Goal: Copy out the items word for word, starting at the line that contains "1280x695 pixels. Task: Open" and ending with the last item, and leave the pictures out.

Items for finding things shown on the display:
* START *

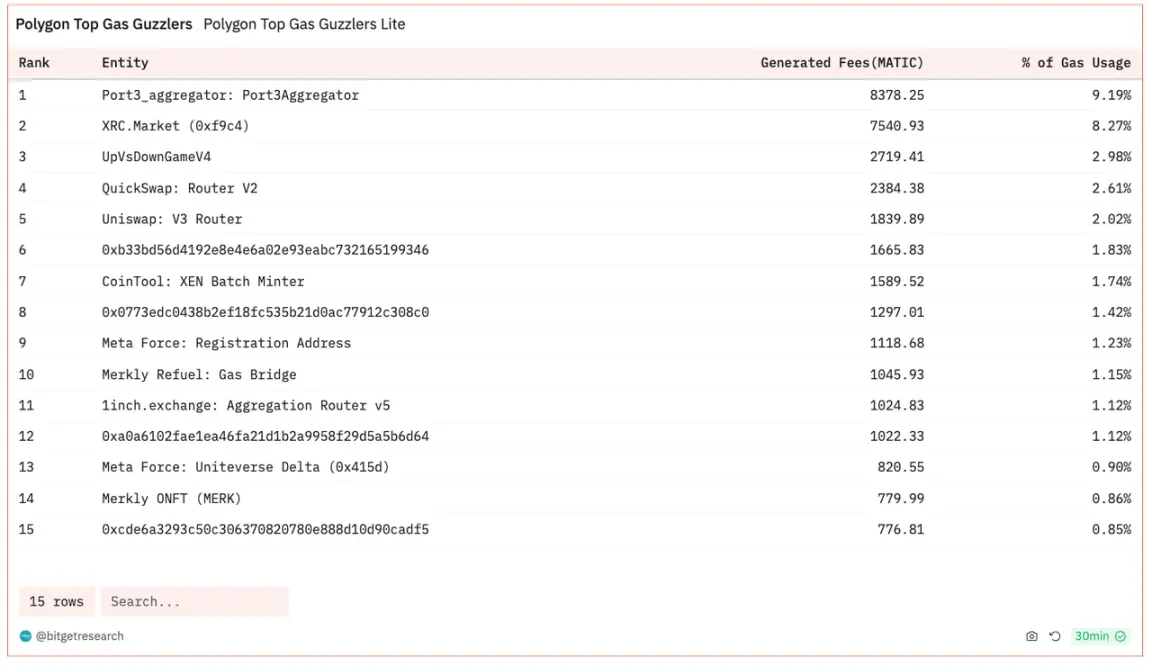Viewport: 1152px width, 666px height.
Task: Click the refresh query icon
Action: 1055,636
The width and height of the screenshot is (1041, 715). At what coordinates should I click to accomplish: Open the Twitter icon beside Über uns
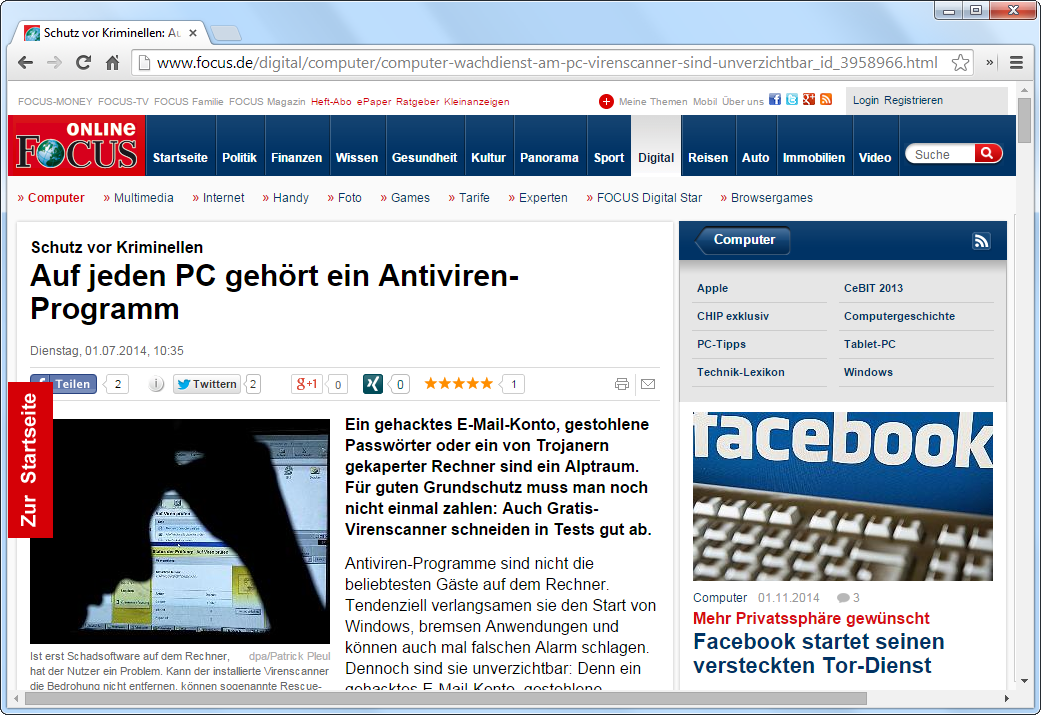click(792, 100)
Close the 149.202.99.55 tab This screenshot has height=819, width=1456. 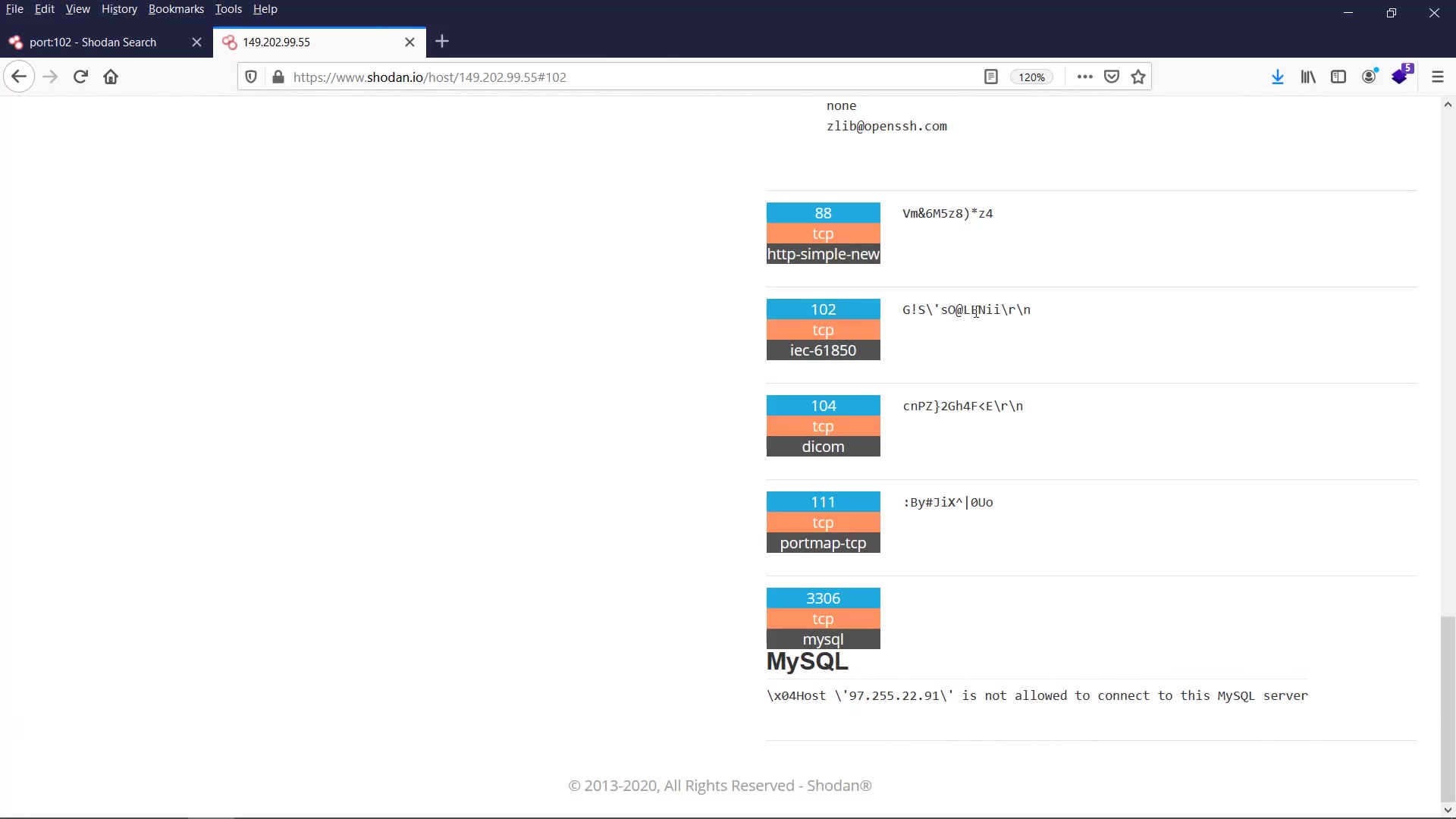click(x=410, y=42)
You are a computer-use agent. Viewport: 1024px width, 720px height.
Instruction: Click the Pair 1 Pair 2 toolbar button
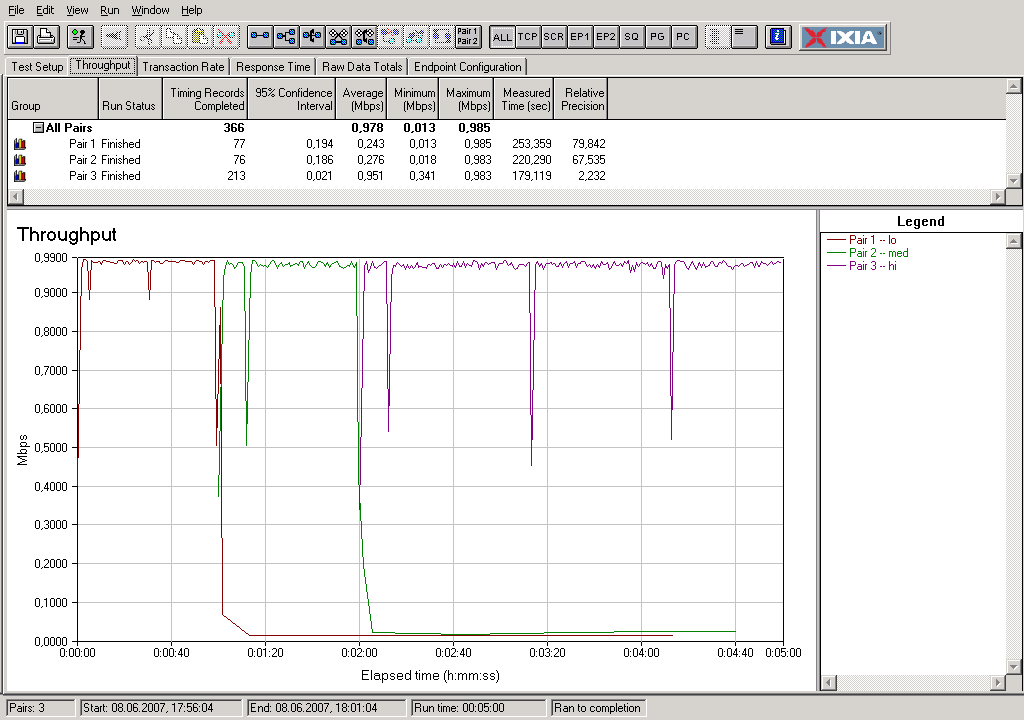tap(467, 37)
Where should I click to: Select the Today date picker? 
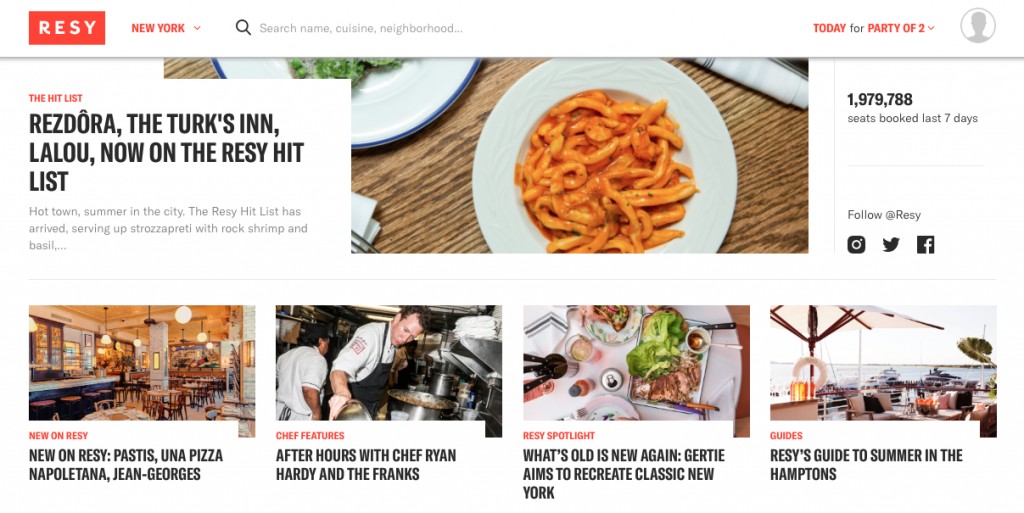click(x=829, y=28)
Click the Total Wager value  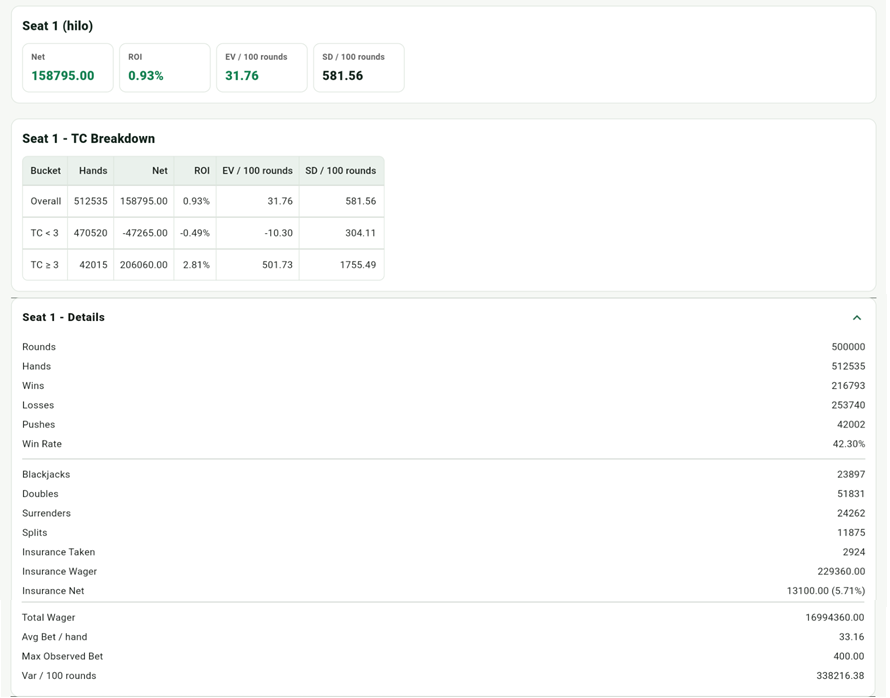835,617
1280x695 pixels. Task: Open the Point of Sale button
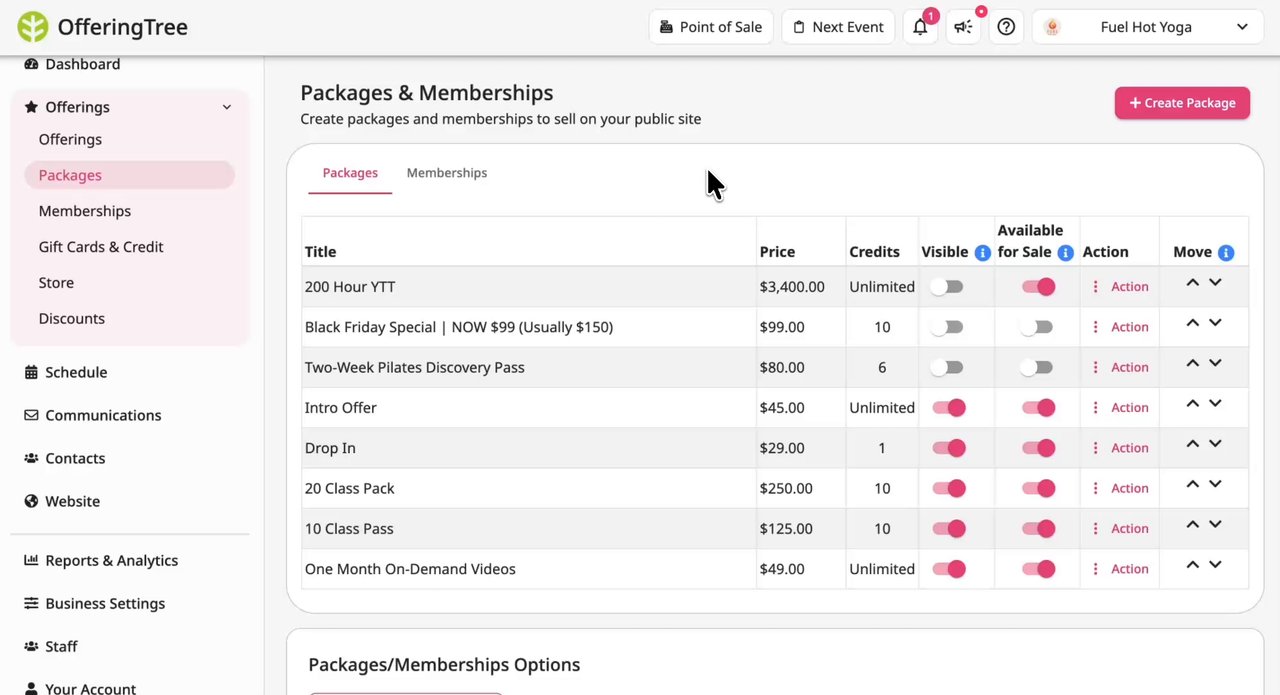(711, 27)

* END *

In response:
1280x695 pixels. Task: Open the Point of Sale button
(711, 27)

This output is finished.